## EXTRACT TO READ
☆ ☆ ☆ ☆ ☆
Is the EU’s new AI law any good?
European Union (EU) legislators reached a historic deal on Friday over negotiations on an artificial intelligence (AI) regulation bill dubbed the EU AI Act, which was first passed in June, the European Parliament announced in a statement.
According to the statement, the regulation aims to “ensure that fundamental rights, democracy, the rule of law and environmental sustainability are protected from high-risk AI while boosting innovation and making Europe a leader in the field.”
A post on X by Thierry Breton, the EU’s Commissioner for the Internal Market, announcing the deal was quickly dunked on by proponents of unregulated acceleration of AI technology, who view the bill as a form of onerous regulation that will hold back innovation in the sector.
“The #AIAct is much more than a rulebook — it's a launchpad for EU startups and researchers to lead the global AI race,” Breton wrote. “The best is yet to come! 👍”
“Thank you for ensuring Europe is slow and last to fail at the AI revolution,” wrote @mysticaltech. “You did not learn from the cookie banner debacle did you.”
☆ ☆ ☆ ☆ ☆
## TASKS
[1] Edit the article on the EU AI Act from "According to the" to "in the sector.", swapping "innovation" for "progress".
[2] Pick up the article on the EU AI Act after its final sentence and carry it forward.

Stored records
☆ ☆ ☆ ☆ ☆
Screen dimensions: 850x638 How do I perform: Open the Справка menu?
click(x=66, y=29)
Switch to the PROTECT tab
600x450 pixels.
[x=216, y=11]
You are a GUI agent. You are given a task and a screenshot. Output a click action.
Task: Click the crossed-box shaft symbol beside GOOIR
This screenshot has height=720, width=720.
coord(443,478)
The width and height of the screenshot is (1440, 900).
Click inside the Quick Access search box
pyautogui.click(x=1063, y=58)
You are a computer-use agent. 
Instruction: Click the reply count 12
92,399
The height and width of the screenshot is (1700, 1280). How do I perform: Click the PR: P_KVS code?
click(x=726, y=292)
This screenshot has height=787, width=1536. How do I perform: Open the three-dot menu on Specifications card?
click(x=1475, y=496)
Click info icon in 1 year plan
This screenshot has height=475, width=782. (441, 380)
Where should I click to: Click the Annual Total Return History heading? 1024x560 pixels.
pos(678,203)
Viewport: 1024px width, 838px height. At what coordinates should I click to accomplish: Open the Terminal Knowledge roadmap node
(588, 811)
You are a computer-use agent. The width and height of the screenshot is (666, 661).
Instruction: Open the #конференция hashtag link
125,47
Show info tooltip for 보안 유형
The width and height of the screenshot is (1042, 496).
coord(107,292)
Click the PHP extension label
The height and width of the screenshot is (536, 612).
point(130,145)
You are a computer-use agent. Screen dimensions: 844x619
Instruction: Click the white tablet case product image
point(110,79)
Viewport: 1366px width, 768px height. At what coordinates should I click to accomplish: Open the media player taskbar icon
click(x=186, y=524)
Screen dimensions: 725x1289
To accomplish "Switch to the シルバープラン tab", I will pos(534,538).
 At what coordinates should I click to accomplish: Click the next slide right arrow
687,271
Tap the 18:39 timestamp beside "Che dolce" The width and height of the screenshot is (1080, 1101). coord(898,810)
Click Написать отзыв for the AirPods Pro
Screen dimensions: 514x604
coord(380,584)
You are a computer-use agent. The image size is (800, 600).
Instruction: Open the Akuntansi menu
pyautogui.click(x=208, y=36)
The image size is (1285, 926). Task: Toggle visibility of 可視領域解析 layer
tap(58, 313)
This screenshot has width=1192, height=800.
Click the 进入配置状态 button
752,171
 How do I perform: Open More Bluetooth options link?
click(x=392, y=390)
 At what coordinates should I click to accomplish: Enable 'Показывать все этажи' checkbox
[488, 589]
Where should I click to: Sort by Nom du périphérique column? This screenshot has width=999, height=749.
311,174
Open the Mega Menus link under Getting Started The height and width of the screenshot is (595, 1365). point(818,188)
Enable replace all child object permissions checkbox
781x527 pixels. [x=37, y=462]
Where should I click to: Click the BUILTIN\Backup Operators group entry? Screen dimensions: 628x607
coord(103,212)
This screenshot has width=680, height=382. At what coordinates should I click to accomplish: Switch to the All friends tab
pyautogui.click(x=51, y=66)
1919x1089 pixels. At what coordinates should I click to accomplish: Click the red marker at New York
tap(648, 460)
☆ ☆ ☆ ☆ ☆
## TASK RESULTS
[1]
According to the statement, the regulation aims to “ensure that fundamental rights, democracy, the rule of law and environmental sustainability are protected from high-risk AI while boosting progress and making Europe a leader in the field.”
A post on X by Thierry Breton, the EU’s Commissioner for the Internal Market, announcing the deal was quickly dunked on by proponents of unregulated acceleration of AI technology, who view the bill as a form of onerous regulation that will hold back progress in the sector.

[2]
EU regulations require that websites ask users for consent to store cookies, which are small data tracking files that are stored on a user's machine to identify themselves to websites they’ve visited before. The EU regulation is responsible for many websites requiring pop-ups asking for cookie consent before accessing their pages and has come under frequent criticism for breaking website functionality, not actually changing data retention practices or protecting privacy, and just being plain annoying.
“This is the way the future ends,” @SwiftOnSecurity wrote, riffing on the same theme. “Not with an explosion of progress but a cookie warning.”
What is the EU AI Act?
The Financial Times describes the new law as laying out a “restrictive regime” for the emerging technology, and much of the criticism online has reflected fears and disdain about that being the outcome of the law, hampering innovation, all at the same time without any real protections being secured by the legislation.
The law defines three “unacceptable risk” areas where AI systems are considered a “threat to people” and will be banned. Those include “cognitive behavioural manipulation of people or specific vulnerable groups;” social scoring, i.e. “classifying people based on behaviour, socio-economic status or personal characteristics;” and “real-time and remote biometric identification systems, such as facial recognition.”
However, the law carves out exceptions in these unacceptable risk areas in certain cases with court approval, such as biometric identification systems after a “significant delay” to, for instance, prosecute serious crimes.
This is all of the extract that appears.